Unfortunately the Fever Hospital was inadequate and ill-served by its sewerage system as was the added small Isolation Unit in Gap Road. Both were eventually condemned.
‘Spanish’ Flu, WWI, 1918-1919
“The Prime Minister lay ill in a hospital ward. He had succumbed to the terrible pandemic that was taking the lives of so many of his fellow Britons. He needed help breathing. It was said to be ‘touch and go’.” The PM was David Lloyd George, the date September 1918.1
Despite the plight of the Prime Minister, people between the ages of 20 to 30 were more susceptible to this virus than the elderly. The chilling little ditty of the day was:
I had a little bird / its name was Enza / I opened the window, / and in-flu-enza.
There were between 228,000 and 250,000 deaths in the UK. Locally 144 victims died in 1918 and a further 62 in 1919.
WWII Evacuation
The Scheme was set up by the Government in June 1939, although at the time, war did not seem imminent. From the records, Sheila Dunman tells of the evacuation of Wimbledon Park School.
Children were registered for evacuation and a rehearsal was held for its pupils on 1 September.
Despite the fact that the ‘unprecedented’ ‘Pied Piper’ operation was not compulsory, on the first day of the war – Sunday, 3 September 1939 – 151 children and 17 adults assembled at the school at 7.30 am. Having made their way to Wimbledon Station, the children and their teachers travelled to Arundel in Sussex from where they were taken on to the villages of Barnham and Eastergate to be dispersed among local families. (“I’ll have that one” was the remembered phrase.) A week later, the children started in village schools.

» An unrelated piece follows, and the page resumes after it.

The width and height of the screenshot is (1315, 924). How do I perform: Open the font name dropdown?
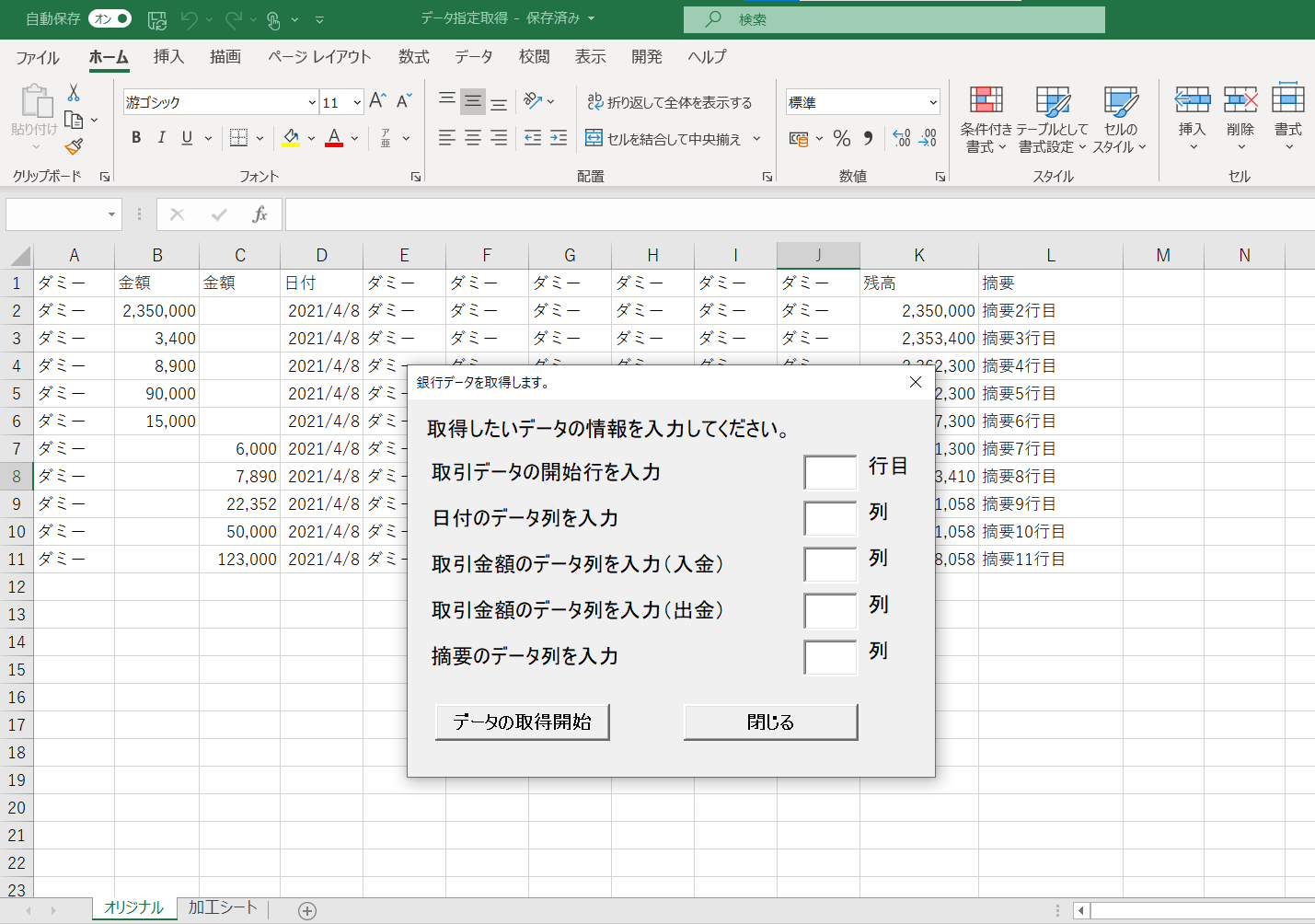(312, 102)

Though parents were urged not to bring children back from evacuation, many did return. One returnee was five year old Raymond Briggs who had been admitted to the School in January 1939. He was privately evacuated to Gillingham, Dorset in the early days of the War, but returned in 1941. His book about his parents Ethel and Ernest tells the story.
There were further evacuations, the last of which was in July 1944, when 30 children went to Keighley, Yorkshire. The disruption and terrors caused by the evacuations, both for the children that left as well as for those that remained, and for their parents during the air raid years left their mark on many. In comparison, at least for the comfortably off, operation ‘Lockdown’ at home seems an easy option.